● PROBLEM DETAILS:
According to the text on contingency plans, what will writing one when things are calm let you do?

● TEXT SECTION:

It feels like the pandemic is over, with businesses opening at regular capacity in most states. But the future is uncertain. There could be another pandemic. Or there could be other unanticipated catastrophes that may befall your business. As part of your recovery strategies from COVID-19, it’s advisable to take the lessons you learned and put them in a contingency plan so your business can know what actions to take to protect itself.
What is a contingency plan
A contingency plan is a written (albeit on the computer) strategy for handling whatever situation arises. Think of it as “Plan B” or even “Plans B, C, D, and more.” Crafting a contingency plan when things are calm will enable you to manage challenges without panic. Think back to the start of the pandemic and the great uncertainty. How did you handle this? Would it have been easier if you’d had a contingency plan in place?

(Recorded data)
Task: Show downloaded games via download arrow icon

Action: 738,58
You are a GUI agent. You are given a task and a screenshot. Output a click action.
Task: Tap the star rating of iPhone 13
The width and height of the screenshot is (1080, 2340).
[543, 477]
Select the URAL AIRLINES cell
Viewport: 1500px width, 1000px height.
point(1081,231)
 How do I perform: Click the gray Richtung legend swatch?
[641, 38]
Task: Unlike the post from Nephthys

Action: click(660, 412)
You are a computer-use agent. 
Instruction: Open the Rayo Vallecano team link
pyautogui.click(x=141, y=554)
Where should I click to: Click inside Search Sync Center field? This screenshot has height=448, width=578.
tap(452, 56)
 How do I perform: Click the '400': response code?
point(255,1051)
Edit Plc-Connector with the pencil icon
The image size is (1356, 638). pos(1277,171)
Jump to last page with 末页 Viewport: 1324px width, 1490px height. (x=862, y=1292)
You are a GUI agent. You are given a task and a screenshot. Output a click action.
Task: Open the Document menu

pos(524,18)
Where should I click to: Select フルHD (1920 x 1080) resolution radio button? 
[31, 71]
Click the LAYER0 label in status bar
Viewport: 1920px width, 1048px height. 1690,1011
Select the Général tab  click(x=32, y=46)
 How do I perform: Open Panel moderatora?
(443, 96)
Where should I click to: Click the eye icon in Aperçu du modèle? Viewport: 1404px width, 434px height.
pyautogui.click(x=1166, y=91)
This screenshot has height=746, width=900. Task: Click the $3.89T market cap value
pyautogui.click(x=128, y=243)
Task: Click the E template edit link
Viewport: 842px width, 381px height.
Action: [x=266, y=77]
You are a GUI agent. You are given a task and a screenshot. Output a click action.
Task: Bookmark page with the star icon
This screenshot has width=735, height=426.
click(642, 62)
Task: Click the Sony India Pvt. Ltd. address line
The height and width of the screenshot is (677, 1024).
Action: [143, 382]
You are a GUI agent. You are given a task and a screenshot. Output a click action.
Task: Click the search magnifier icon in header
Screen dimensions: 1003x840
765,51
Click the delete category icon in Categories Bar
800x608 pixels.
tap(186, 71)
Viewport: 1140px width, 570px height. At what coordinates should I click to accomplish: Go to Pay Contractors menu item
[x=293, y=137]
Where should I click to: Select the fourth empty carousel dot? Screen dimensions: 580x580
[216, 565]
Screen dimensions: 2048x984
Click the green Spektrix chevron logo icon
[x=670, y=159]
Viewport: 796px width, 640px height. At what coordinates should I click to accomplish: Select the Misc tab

● TASK ANSWER:
It will let you manage challenges without panic.